When he trained for marathons, he worked with a team called Achilles International, a nonprofit in New York City that transforms the lives of people with disabilities of all ages, including children and veterans, through sports programs and social connections.
“At Achilles International, we’re removing barriers to success and empowering athletes like Richard to reinvent what’s possible,” said Emily Glasser, President and CEO of Achilles International.
Since its founding in 1983, Achilles has enabled more than 150,000 athletes of all levels to participate in mainstream endurance events by giving them access to adapted equipment, training and racing opportunities and a community. Support.
“We are building a more inclusive society one walk, run or adapted bike ride at a time.”
When Bernstein drove with the sheriff, he was able to follow the sheriff’s instructions on when to turn even though he could not see, in part due to his training during marathons with Achilles International.
“My favorite part is when he came to the window after we were done driving, and he said, ‘Justice, I want your license and registration,'” he said.
“Life is sometimes so intense and so heavy. At some point you just want to have fun,” he added.
His next goal is to dress up in a race car uniform, with a helmet for safety, and go to Michigan’s Secretary of State to get his license – just to see what he’ll be told.
However, his passion is to inspire more blind judges in the field. “You have to look at it from a whole different angle. I am a person of faith and [am] a kind of spirituality and I have a connection with the creator,” he noted.
“You do these endurance competitions and your body is kind of limited when you do these [marathon] competitions, but it is your mind that can disconnect from your body and that allows you to touch the face of God,” he added.
“The body is incredibly mortal but the mind and soul [are] incredibly powerful. »
When he runs, he has guides to help him turn — but when he competed in Ironman, it got harder because he couldn’t hear the guide underwater.

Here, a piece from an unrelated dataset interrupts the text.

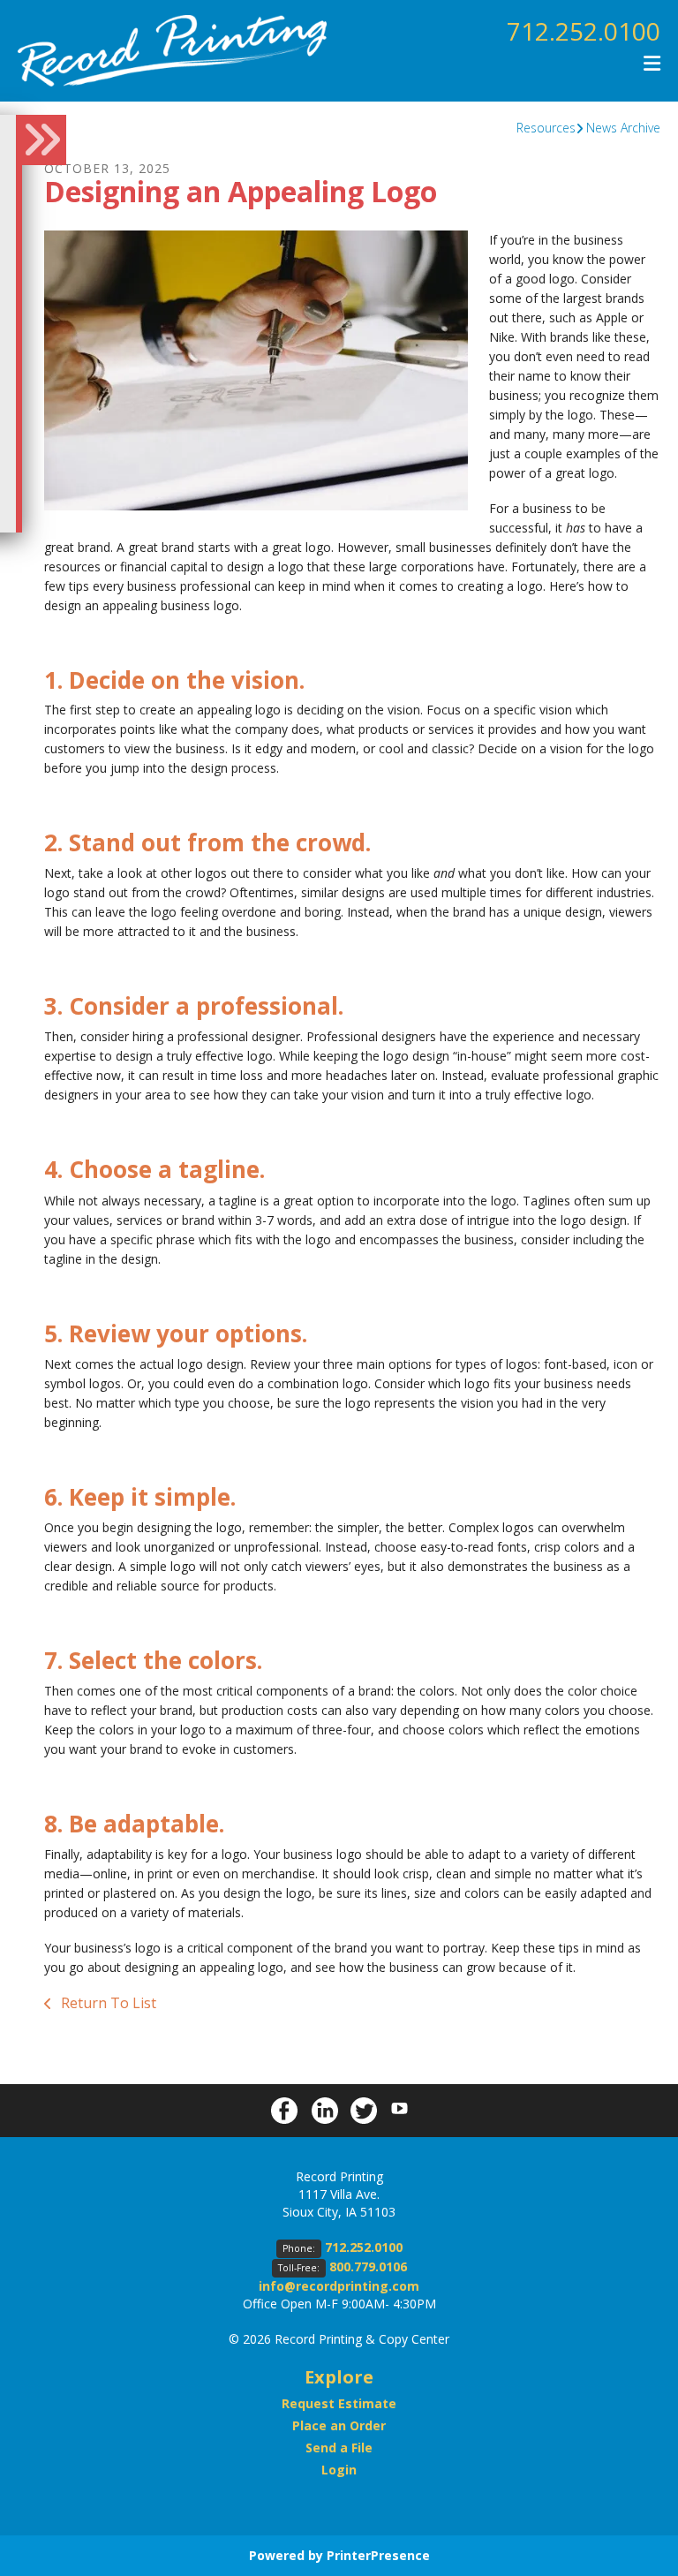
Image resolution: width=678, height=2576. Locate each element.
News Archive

“You keep getting punched in the face when you’re underwater. Other competitors get tangled up, and you start to feel like you’re drowning and that’s when you get spiritual – you are torn and that is when your mind literally disconnects from the body and [you] just have faith to keep pushing.
“It is the essence of life.”
His own perspective on life as someone who can’t see allows him to experience more struggles and difficulties, he said, but “sometimes struggle gives you the ability to empathize with others” as a what judge.
People ask him how he can do his job if he can’t see the evidence.
He told Fox News Digital that really wasn’t the job. Rather, it is his job to ensure that the procedure is followed correctly. That’s his goal; ultimately, the evidence is presented in reports.
Every Wednesday, he receives about 25 cases that affect the lives of real people. “We are the last step,” he added. It deals with serious issues that people face, like life without the possibility of parole – so every case counts.
It cannot braille all cases; it would take too long, and he couldn’t put the cases on the computer either, because that would take him beyond the necessary conversations he needs to have with his colleagues.
Bernstein prepares for these cases by memorizing all 25 cases each week.
“I can’t learn every case word for word – it’s impossible, but I can learn [them to] such a degree [that] all the legal issues are known,” he told Fox News Digital.
“But you don’t have to hear about the case that day. You need to know all the common law cases that support the position — that support your position, and then [you] have to know all the common law cases against your position,” he added.
“What is a prejudice? Pre-judging – pre-judging is done visually. I don’t know what people look like or how they dress,” Bernstein said.
“It’s real lives hanging in the balance – and you reach a certain point where being blind is no longer relevant.”
The Associated Press contributed to this article.